The challenge was the same in both cases. The students who found it rewarding experienced that challenge as creative and engaging. Those who found it frustrating experienced it as confusing and opaque. I do not think this is simply a matter of ability — it has to do with how comfortable a student is with ambiguity and with not knowing where things are going. This is something I have not fully figured out how to address. The module builds on itself more than the other modules in my course, so a student who misses something early can struggle throughout. Pacing and scaffolding are areas where I think there is room for significant improvement.
Why this matters
The discrete geometry module illustrates something that I think is worth stating plainly: mathematics is not a fixed collection of facts about the world. It is a human activity in which we create structures by choosing definitions and assumptions, and then explore the consequences of those choices. Change the assumptions, and you get a different structure with different truths.
This is not an abstract philosophical point. Students experienced it concretely. They saw that the answer to "can every straight line be bisected?" depends on what you mean by "straight line," what you mean by "bisection," and what world you are working in. They saw that definitions which are equivalent in one context can come apart in another. They saw that extending a familiar concept to a new setting requires making choices, and different choices lead to different mathematics.

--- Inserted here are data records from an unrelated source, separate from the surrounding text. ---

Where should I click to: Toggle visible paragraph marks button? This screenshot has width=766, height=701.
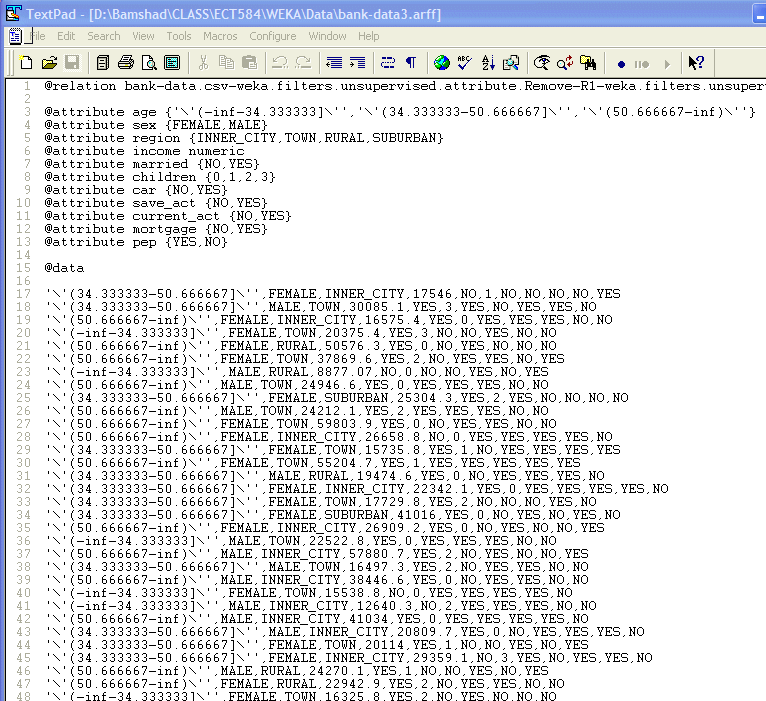point(410,63)
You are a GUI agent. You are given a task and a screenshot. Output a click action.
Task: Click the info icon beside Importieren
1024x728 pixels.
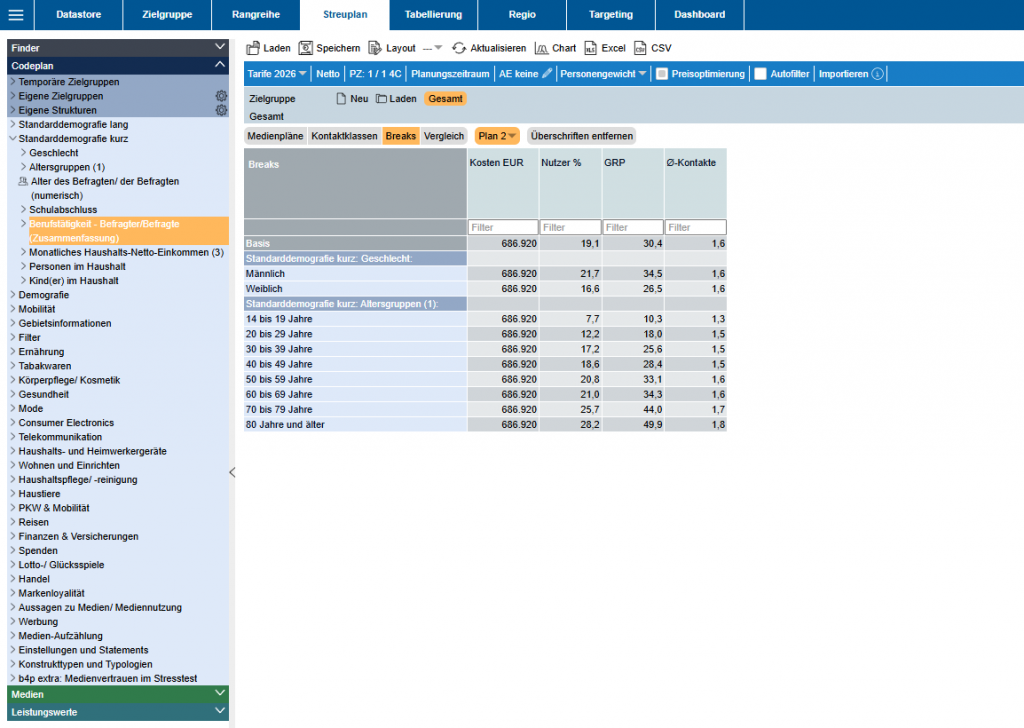[877, 74]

The same kind of thinking applies outside mathematics. When a scientific theory is extended to new phenomena, the assumptions that worked in the original domain may not hold. When a legal concept developed in one context is applied in another, the result depends on which aspects of the concept you preserve. When an ethical principle formulated for one set of circumstances is applied to a very different situation, the implications may surprise you. In each case, the conclusions follow from the starting points, and changing the starting points changes the conclusions.
I do not want to overstate how well the module achieved its goals. As I mentioned, the pacing needs work, and some students were lost. The connection between discrete geometry and these broader ideas was not always explicit in the classroom — I am spelling it out here more than I did with students. But the basic experience of creating a world, defining concepts within it, and seeing how the definitions shape what is true — that, I think, most students did have. And it is an experience that is hard to get from a mathematics class where the definitions and rules are always given to you.